優雅蝶から振り落とされたうるみもまた、待ち構えていた『惨堕亞暴琉斗』のメンバーと戦っていた。
「うるみ……。まだ異名こそ持っていないが将来有望なプレイヤーと聞いているぞぉ。良い技能と装備を持っていそうじゃないか……!」
彼女の目の前にいる男の名はクリサリ。彼もまたライオーと同じく黒地に金の刺繍が入ったヤンキースタイルの羽織を着ている。

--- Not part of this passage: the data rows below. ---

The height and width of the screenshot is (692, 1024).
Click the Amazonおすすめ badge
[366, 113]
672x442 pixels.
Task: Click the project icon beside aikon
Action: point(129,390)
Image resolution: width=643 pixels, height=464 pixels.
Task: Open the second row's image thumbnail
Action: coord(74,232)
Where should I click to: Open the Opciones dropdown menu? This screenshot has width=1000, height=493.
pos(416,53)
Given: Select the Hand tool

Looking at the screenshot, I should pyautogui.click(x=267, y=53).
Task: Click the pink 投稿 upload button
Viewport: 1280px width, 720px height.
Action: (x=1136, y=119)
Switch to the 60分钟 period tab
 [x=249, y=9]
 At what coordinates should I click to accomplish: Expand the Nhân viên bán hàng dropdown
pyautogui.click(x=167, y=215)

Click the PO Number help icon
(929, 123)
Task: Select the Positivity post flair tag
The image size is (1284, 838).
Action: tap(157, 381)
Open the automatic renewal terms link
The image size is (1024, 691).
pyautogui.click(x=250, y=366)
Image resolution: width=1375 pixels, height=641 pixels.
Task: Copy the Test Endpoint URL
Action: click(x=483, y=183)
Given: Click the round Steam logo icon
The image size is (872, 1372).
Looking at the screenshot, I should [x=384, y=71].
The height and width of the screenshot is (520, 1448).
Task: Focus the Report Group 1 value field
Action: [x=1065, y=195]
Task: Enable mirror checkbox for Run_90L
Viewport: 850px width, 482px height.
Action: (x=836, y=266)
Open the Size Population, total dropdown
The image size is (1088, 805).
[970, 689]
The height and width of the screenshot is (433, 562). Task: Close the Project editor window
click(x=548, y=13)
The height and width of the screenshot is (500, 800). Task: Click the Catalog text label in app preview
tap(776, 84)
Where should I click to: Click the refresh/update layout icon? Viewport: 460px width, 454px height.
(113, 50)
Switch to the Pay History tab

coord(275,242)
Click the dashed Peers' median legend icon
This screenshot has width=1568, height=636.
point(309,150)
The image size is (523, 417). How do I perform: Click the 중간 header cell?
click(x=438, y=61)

この羽織はいわゆるオシャレ装備で、ステータスに影響を与えることなく、装備枠を使用することもない見た目だけの装備である。しかし、組合全員で同じ装備を身に着けることで、その結束力を高める効果はあるようだ。
クリサリの武器は鞭の一種である『鎖』。普通の鞭に比べて柔軟性はないが、その分一撃の威力が高い武具だ。彼はその鎖を威嚇するようにぶんぶん振り回している。
「逃げ回っても助けは来ないぜ! お前の仲間のところにも、我ら1番隊の隊士が向かっている。それも1人に対して2人ずつだ! 倒されるのも時間の問題ってな!」
「なら、私を追っているのはあなた1人だけということですか?」
「そうなる! 我ら1番隊は5人だからな! まあ、一番弱いお前は俺1人で十分だ!」
「そうですか……。では、一番楽な私が負けるわけにはいきませんね」
うるみは樹海を抜け、木々が生えていない開けた土地に出た。
「命運尽きたな。こんな開けた場所では純粋に戦闘能力が高い方が勝つ。地形を生かした鬼ごっこもここまでというわけだ」
「ええ、その通りです。私にとってあの森はあまりにも窮屈でした」
「なにぃ?」
「だって……木々の葉っぱが雨を受け止めてしまいますから」
うるみが扱う技能の雲は、迷宮のような閉鎖された空間では天井付近に出現する。
しかし、地上では普通の雲と同じく上空に出現するため、空と地上の間に雨を遮るものがあると雨粒があまり地上に届かず、その性能が低下してしまう。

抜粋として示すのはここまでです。